Debian first participated in the Outreach Program for Women (now Outreachy) in summer 2013.

Debian introduced a Code of Conduct in April 2014.

There are two rounds of Outreachy each year. Approximately $6,000 from Debian funds is used to fund each intern. There are typically two interns in each round, so this uses $24,000 per year, a non-trivial sum for the project.

As both Outreachy and the Code of Conduct were introduced at almost the same time it is hard to view their impact separately. It is possible that one may have a net positive impact while the other may have a negative impact or vice-versa.

Analysis

  • Only time spent as an uploading developer is considered
  • Excluded: the first few years when Debian was very small
  • Trans developers are counted as female throughout their history with the project
  • The figures are absolute number of women, they are not weighted by the overall number of developers

Results

Period Women per year (mean)
2004-2013 1.000
2014-2020 0.857

What this suggests is that the number of women granted upload access each year appears to have fallen by fourteen percent after Debian joined Outreachy and adopted a Code of Conduct.

This is not a rigorous study and I make no claim that these figures are statistically significant.

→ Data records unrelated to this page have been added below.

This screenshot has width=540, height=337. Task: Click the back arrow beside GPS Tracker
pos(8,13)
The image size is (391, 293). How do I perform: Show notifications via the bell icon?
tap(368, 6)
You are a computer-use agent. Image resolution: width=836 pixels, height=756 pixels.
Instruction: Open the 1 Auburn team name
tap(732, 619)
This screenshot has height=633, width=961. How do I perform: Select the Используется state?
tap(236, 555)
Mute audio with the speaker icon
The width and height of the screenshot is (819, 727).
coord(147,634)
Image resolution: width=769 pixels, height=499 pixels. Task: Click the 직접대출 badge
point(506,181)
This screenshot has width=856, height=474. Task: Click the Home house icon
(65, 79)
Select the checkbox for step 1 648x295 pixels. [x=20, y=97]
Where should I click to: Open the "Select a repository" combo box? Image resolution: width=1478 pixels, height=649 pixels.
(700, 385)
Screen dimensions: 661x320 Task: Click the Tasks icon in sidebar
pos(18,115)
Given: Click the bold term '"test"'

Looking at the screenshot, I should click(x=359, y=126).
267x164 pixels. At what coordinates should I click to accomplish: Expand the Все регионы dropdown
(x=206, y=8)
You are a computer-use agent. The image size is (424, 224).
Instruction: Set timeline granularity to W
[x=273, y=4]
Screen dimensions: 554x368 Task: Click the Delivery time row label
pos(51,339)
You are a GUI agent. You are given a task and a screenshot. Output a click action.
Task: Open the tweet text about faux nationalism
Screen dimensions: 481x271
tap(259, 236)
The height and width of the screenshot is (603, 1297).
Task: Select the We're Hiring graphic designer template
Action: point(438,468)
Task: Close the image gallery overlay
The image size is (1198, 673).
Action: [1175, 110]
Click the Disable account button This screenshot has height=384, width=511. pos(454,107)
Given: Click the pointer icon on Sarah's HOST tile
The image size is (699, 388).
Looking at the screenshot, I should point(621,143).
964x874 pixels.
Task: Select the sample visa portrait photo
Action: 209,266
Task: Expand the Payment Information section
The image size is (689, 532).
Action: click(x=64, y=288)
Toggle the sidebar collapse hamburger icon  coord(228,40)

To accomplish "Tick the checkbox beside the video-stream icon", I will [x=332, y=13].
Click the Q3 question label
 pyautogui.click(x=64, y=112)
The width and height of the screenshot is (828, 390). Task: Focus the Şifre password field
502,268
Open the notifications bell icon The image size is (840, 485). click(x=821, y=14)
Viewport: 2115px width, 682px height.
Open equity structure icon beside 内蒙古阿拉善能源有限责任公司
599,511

It is just a quick summary of the available data to get discussion started about an important issue.

Comment

Outreachy encourages women to compete for positions while men come to Debian as volunteers. This may work against the interests of diversity.

Even though these figures are only informal, I feel there is good reason for this organization to use the $24,000 Outreachy money for a different diversity program.

The Code of Conduct is very generic and doesn’t include the safety mechanisms we would find in a Code of Ethics. In practice, the Code of Conduct has encouraged witch-hunts, finger-pointing and conflict. The undignified and hasty manner in which a kangaroo court was assembled to attack Jacob Appelbaum with exaggerated accusations of harassment is a case in point.

Every organization and project is different: Debian, by definition, is a voluntary effort. A project with employees may see very different diversity outcomes.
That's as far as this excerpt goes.